It's lazy on Whedon's part.
He could show us Cap doing things that prove why he THE person who should be in charge, BEFORE the team accept him as a leader.
But he leaves it to viewers to assume that people who meet Steve can simply see it.
Jumping in on this, I have to disagree with you here. I know everyone says Banner/Hulk stole the show, but I thought Cap was the best by far. I thought Whedon wrote him pitch perfect. My reasoning:
1) In his very first scene of the movie, Fury comes to get him, says someone stole the cube, and what does he say when Fury asks him about it?
You should have left it in the ocean. That right there sets up Cap, his viewpoint and how the viewer should be contrasting him with the other characters in the movie. Cap believes they should have just left the cube alone. This comes into play later in the movie.
2) My FAVORITE exchange in the entire movie, when Cap first meets Banner:
Cap: Word is you can find the cube.
Banner: Is that the only word on me?
Cap: Only word I care about.
Again, allowing the viewer to contrast Cap's personality with other characters in the movie. Cap doesn't care that Banner has this issue. It does not define who Banner is. Loki, on the other hand, is constantly making jabs at how he is a beast.
Makes play he's still a man. It is also a not-so-subtle parallel to an AIDS victim, which is awesome. Again, this is done to show Cap's personality, let Banner see what type of person Cap is, and allow the viewer to compare him with others in the movie, specifically Loki.
3) Stark comes in because he wants the cube. He and Thor are used to doing whatever they want, they have never really had to answer to anyone, so they start fighting because they each want to do their own thing. Who is the one with the level head? Cap. Cap comes and tells them to knock it off, even lectures Thor saying stop messing around. He even blocks Mjolnir, which is surprising to Thor. Maybe Thor should take a step back and listen to this guy.
4) When they get back on the ship, Cap is the only one who is still trying to figure out why Loki let himself be captured. Banner says don't worry about Loki. Stark is trying to turn Banner into the Hulk. But Cap is the one who says I want to know why Loki let us take him. Cap is the one who says knock it off to Stark, and then he hones in on Loki's plan.
I think Loki's trying to wind us up. Another example there to show Cap's personality, in this case, contrast it with Tony, who wants the cube for himself, and Banner, who says not to worry about Loki.
4) After everything happens on the helicarrier, after Coulson dies and Loki escapes, Tony realizes he fell for Loki's trap, as Cap put it, trying to wind them all up. He also realizes that Cap was right the whole time, which significantly changes how Tony views Cap. When they first meet, Tony isn't impressed by him, going so far as to insult him, saying everything special about him came out of a bottle. Well, no it didn't. Tony fell for Loki's trap, Cap didn't. Cap was on him from the get go. This is apparent in the next scene when Tony confronts Loki:
...a supersoldier, living legend who kind of lives up to the legend...

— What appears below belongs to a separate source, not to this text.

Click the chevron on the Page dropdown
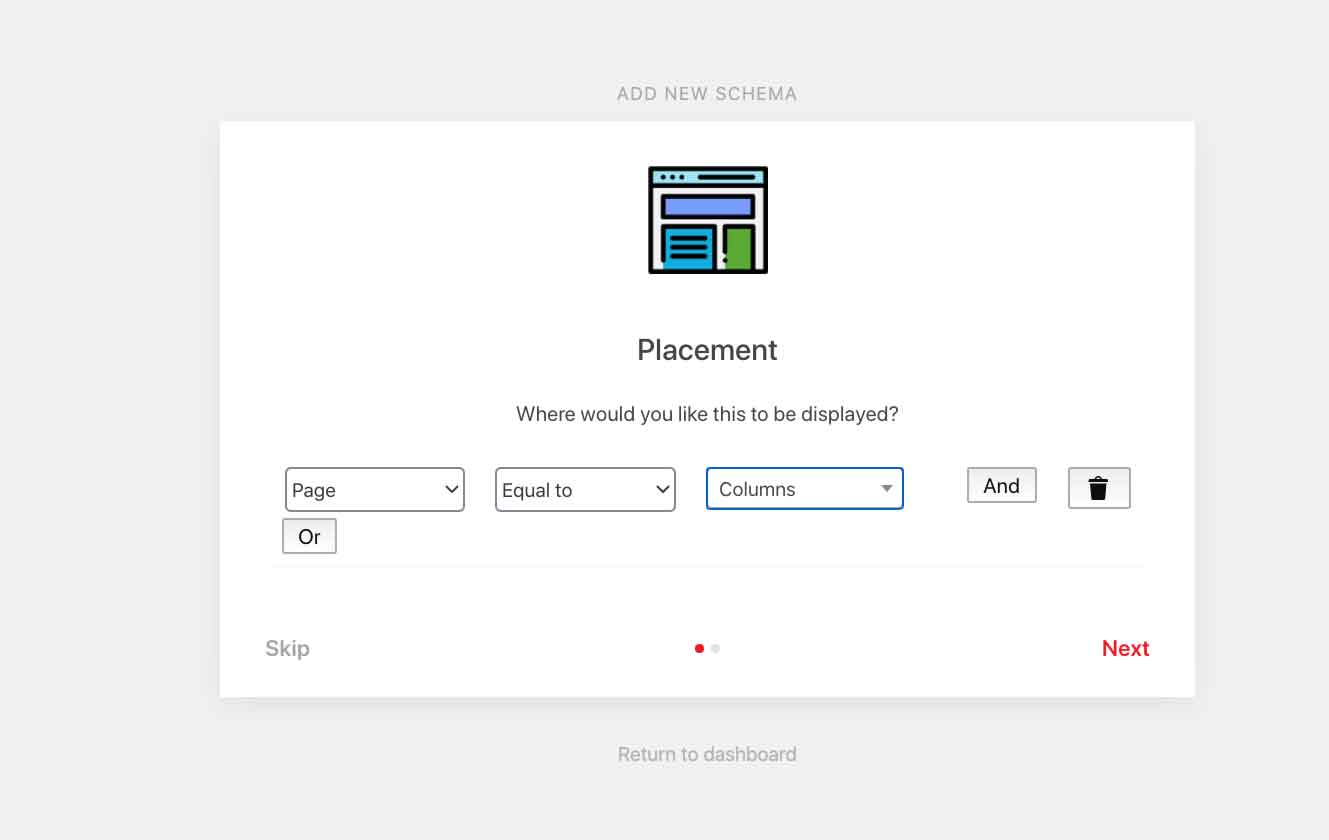[449, 490]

This is the big change in Tony's character. Half way through the movie, Tony was insulting him, saying they should have left him frozen. Now though he has seen what makes Cap special. Cap has proved to Tony why people revere him so much.
In addition, Whedon makes a note to put Cap's courage on display several times, from the him being the first one to take on Loki,
alone, to when he was risking his life by jumping across gaps all over the helicarriers engine to fix it. In the final battle, when he is running through fire and explosions to go save a bunch of people. Finally the part where he actually gives orders to the NYPD, which is a nod to the confusion/miscommunication which took place among first-responders on 9/11 (AWESOME).
And then at the very end of the movie, when the council asks Fury where the cube is:
...it's where it belongs, out of our reach. So Cap was right the whole time. The cube should have been left in the ocean; if it had, all of this would be avoided.
Cap was easily my favorite character in the Avengers, Whedon went to great lengths to display his character, in particular that the insult Tony uses, how everything special came out of a bottle, is wrong. His courage, his wisdom, and his moral compass did not come out of the bottle, and those are his true superpowers. All of this exemplifies that while he is not he most powerful or the smartest, he is the wisest, which is why he leads the Avengers.
So calling it lazy on Whedon's part is dead wrong. If you think it was lazy it was because this stuff was going over your head. There is no way I could have pulled all of that from the movie with Whedon writing him in a lazy fashion.